Partnering with Plant and Food, Lincoln Agritech and the Universities of Waikato, Canterbury and Otago will provide the research team with a wide range of resources.

Armin Werner from Lincoln Agritech says technology can help remove what is known as the fingerprint of individual staff.

“At the end of key areas such as pruning in the vineyard or apples, or even hand thinning, we see the highly varying results – the finger print of different people,” he says. “This is where the grower comes and says, we know we could be better, we could utilise better yields for higher profits if our performance in the vineyard or orchard was more uniform. But this is not always possible as it comes back to people. It is not always possible for them to be consistent, like a machine that does it the same way every time.”

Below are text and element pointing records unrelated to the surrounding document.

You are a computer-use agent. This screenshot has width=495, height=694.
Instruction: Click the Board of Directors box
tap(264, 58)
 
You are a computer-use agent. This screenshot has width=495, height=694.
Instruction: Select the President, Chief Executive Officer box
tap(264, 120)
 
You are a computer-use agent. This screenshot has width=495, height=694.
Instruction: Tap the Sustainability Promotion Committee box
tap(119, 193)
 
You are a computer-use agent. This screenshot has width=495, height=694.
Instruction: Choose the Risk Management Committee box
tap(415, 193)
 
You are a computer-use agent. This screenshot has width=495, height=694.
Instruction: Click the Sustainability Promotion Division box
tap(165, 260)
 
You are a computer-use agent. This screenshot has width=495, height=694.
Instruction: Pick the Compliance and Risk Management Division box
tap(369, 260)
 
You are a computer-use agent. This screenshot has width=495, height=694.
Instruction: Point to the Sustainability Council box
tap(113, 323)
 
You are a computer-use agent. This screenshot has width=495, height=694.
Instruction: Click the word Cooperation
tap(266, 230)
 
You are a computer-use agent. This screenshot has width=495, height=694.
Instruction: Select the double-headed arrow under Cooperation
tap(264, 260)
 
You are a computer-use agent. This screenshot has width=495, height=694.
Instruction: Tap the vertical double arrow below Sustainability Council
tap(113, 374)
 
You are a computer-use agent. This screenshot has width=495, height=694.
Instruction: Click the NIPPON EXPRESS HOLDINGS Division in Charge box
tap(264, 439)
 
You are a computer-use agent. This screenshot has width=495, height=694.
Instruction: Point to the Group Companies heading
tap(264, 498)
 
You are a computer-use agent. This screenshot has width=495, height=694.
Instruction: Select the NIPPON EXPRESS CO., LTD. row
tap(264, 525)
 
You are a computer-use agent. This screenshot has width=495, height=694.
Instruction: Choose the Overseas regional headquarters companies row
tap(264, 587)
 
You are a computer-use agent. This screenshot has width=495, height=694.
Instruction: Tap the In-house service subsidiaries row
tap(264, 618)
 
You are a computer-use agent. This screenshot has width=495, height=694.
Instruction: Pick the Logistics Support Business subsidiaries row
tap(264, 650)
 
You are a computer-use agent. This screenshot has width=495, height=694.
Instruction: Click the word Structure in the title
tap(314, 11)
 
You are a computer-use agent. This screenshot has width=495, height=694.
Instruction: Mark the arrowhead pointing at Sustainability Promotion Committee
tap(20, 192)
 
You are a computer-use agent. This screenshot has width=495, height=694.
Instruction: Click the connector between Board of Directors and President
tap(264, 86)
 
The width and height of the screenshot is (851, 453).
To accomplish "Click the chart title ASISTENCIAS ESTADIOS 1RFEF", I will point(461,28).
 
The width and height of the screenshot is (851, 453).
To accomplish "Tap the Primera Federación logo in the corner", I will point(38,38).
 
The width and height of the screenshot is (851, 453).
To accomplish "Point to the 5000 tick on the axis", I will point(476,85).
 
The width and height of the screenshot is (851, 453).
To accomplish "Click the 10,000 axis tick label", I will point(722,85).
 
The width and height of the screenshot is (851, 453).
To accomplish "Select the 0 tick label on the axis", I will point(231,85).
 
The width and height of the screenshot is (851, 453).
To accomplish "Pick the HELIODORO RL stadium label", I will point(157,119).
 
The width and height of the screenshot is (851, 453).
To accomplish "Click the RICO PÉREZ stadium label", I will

With knowledge from experts in their field, it will allow the researchers to provide workers with instant feedback on their decisions.

“At the end this model can help the less experienced to make a better decision on the vine,” Werner says. “We want to use augmented reality, pointing with glasses or some other device, so the pruner gets the information that yes, it is okay to cut that cane, but it may have negative effects the next year. It can then suggest something else. We want people to make decisions, not become robots, so it is long term skill development through teaching.”

Professor MacDonald says the research will be working closely with the New Zealand Winegrowers Research Centre, based in Blenheim.

“For us it is a key link. It’s a way for us to understand what the industry needs are and they are a good intermediary between us and the industry.” 

Yield estimation project update

Armin Werner from Lincoln Agritech is also the leader of the research programme into developing an automated yield estimation tool for vineyards. 

The aim of the project is to develop sensor based equipment that can be attached to any form of platform, and moved between rows to measure the number of grape bunches and their size or mass. Part of the software in the equipment being developed will then be able to predict how those bunches and berry sizes will relate to a final yield at harvest.

The research programme which is into the third of its five years, has had some “serious development finalised” Werner says.

“At the moment we are improving our methods on how to see grape bunches behind leaves with microwaves, and combine this with machine vision, a camera base.

“We then combine these two sensors with an artificial intelligence approach, so we are learning by understanding what the patterns are between these two sensors. This will give us good accuracy at finding optically occluded grape bunches.”

Werner says they will go into the next season with a tested approach, and “hopefully that will allow us to show how accurately we can count and size grape bunches.”

The research is funded by MBIE as well as NZW and conducted by experts from Lincoln Agritech, Plant and Food Research, Canterbury University, Lincoln University and CSIRO. The development of a prediction model has relied on a great deal of data from growers from Marlborough over the past two years, he says, but more is needed.

“We want data that shows the relation between their counts they did in January and the yield they harvested for that block, bay or vine. It would be great if more vineyards could provide that.”

If you would like to help by providing data from previous seasons, please contact Armin Werner: This email address is being protected from spambots. You need JavaScript enabled to view it. or Mike Trought at Plant and Food Research (This email address is being protected from spambots. You need JavaScript enabled to view it.).

Adding to the link between the wine industry and Lincoln Agritech, a Memorandum of Understanding (MoU) was signed between the latter and the NZWRC, in November.